We also possessed short-range Lance tactical ballistic missiles capable of being armed with atomic warheads. But no longer. Our only nuclear option now is the Doomsday weapon, a strategic missile of cataclysmic power, designed solely for self-defence, to deter an enemy from waging all-out war on Britain.

To use one of these against Russia as punishment for anything they do in Ukraine would be a suicidal escalation. A global holocaust would ensue. And Putin knows we will never provoke that.

The French do have tactical nuclear weapons, which can be delivered by cruise missiles launched from the air. But these also are intended for last-ditch self-defence.

America has repeatedly warned that it will not tolerate the use of tactical nukes by Russia. So have the Chinese. But with President Trump vacillating on his country’s commitment to protecting Europe, Putin could well decide it’s a risk worth taking.

Certainly the US and Europe would protest strongly if a nuclear weapon exploded in Ukraine. But Putin has often shown that he cares nothing for international opinion. To use such indiscriminate force will be an unmistakable statement that he is prepared to stop at nothing.

In Beijing, while the official reaction would be one of horror, in private the Communist party leaders would find it all very instructive. No country has used a nuclear bomb in war since 1945. They would treat it as a useful demonstration of what a non-conventional weapon does.

It could be used in one of four ways. The most likely is to target a Ukrainian battle concentration of tanks, artillery and troops on the front line. Ukraine keeps its forces as widely dispersed as feasible but, even in an area of low population, the psychological effect of such an attack would be enormous.

Also probable is an attack on a Ukrainian airfield, in a direct act of vengeance for the destruction of dozens of Russian bombers on Sunday. It is likely that this could kill Nato specialists, including British troops, who are rumoured to be helping Ukraine in a covert capacity.

More horrific still are the consequences of a nuclear attack on an atomic power station. While radiation from the tactical weapon itself would not present a threat to Western Europe, the fallout from a ruptured reactor would do incalculable environmental harm. The consequences could dwarf the Chernobyl disaster.

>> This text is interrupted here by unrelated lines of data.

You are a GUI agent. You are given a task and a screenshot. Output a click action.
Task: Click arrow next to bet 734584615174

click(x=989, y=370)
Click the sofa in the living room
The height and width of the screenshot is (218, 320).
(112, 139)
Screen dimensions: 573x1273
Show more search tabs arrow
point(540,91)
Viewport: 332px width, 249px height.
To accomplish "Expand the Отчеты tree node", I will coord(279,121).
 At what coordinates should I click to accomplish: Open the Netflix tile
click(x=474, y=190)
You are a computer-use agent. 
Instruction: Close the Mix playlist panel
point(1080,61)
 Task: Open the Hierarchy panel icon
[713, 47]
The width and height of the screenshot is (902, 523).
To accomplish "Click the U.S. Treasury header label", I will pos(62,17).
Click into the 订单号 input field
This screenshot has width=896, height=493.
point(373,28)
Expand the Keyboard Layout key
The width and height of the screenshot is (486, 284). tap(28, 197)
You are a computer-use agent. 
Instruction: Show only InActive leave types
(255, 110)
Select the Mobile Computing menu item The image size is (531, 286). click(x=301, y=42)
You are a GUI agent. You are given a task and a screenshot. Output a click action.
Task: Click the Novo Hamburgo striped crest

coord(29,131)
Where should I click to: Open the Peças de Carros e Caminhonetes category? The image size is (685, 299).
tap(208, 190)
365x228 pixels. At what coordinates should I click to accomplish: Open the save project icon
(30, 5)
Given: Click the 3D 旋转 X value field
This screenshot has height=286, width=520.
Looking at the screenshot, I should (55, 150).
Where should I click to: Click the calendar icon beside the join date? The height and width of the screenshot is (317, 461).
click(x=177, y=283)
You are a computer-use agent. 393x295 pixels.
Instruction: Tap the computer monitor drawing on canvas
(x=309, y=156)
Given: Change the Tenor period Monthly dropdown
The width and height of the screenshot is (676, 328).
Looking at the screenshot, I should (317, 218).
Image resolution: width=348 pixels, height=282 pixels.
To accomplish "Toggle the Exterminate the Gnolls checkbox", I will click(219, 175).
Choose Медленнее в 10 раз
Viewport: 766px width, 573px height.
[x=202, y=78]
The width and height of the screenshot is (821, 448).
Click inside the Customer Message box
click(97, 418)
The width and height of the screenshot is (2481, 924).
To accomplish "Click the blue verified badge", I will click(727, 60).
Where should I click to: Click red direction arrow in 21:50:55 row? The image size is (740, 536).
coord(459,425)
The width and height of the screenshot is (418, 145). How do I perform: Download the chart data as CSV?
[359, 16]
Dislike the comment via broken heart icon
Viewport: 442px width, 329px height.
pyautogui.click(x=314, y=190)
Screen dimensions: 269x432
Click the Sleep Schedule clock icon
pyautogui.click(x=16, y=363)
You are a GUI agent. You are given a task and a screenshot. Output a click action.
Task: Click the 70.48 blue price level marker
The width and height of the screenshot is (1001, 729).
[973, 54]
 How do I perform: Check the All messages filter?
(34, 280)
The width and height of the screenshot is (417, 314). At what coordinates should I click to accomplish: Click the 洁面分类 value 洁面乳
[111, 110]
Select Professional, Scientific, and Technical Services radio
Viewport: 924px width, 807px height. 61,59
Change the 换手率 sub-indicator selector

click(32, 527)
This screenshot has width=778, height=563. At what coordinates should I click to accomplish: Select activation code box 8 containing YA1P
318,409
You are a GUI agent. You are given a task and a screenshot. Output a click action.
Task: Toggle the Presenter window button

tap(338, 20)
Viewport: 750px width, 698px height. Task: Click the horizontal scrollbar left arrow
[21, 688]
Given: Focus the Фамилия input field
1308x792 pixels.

The last possibility is almost unthinkable: a nuclear bomb dropped on a Ukrainian city such as Odessa or Kiev. The death toll would reach hundreds of thousands. And even then, Putin might believe that Nato would not respond in kind. He could be insane enough to think that this would win the war for him at a stroke.

I strongly expect that, in that scenario, the US would respond with a surgical nuclear attack on Russia. Britain would stand with America, and at that point we would be drawn into open war with Russia. In that case, we must be prepared for debilitating sabotage against our infrastructure, because Putin has many agents hidden in the UK, waiting for the command to wreak havoc.

This is the price we pay for having no adequate nuclear deterrent. Since the end of the Cold War, we have allowed our defences to erode until our enemies have little to fear from us.

Very belatedly, Prime Minister Keir Starmer has announced that our military must reach ‘war-fighting readiness’. You may well ask what the point is of armed forces that cannot immediately achieve that readiness. Yet the government says our spending on defence will not reach even 3 per cent of GDP until 2034.

This is unacceptable. The lives and freedom of everyone in the UK are at stake. Britain must re-arm with all possible urgency. We are as defenceless against the threat of tactical nuclear weapons as Ukraine itself is.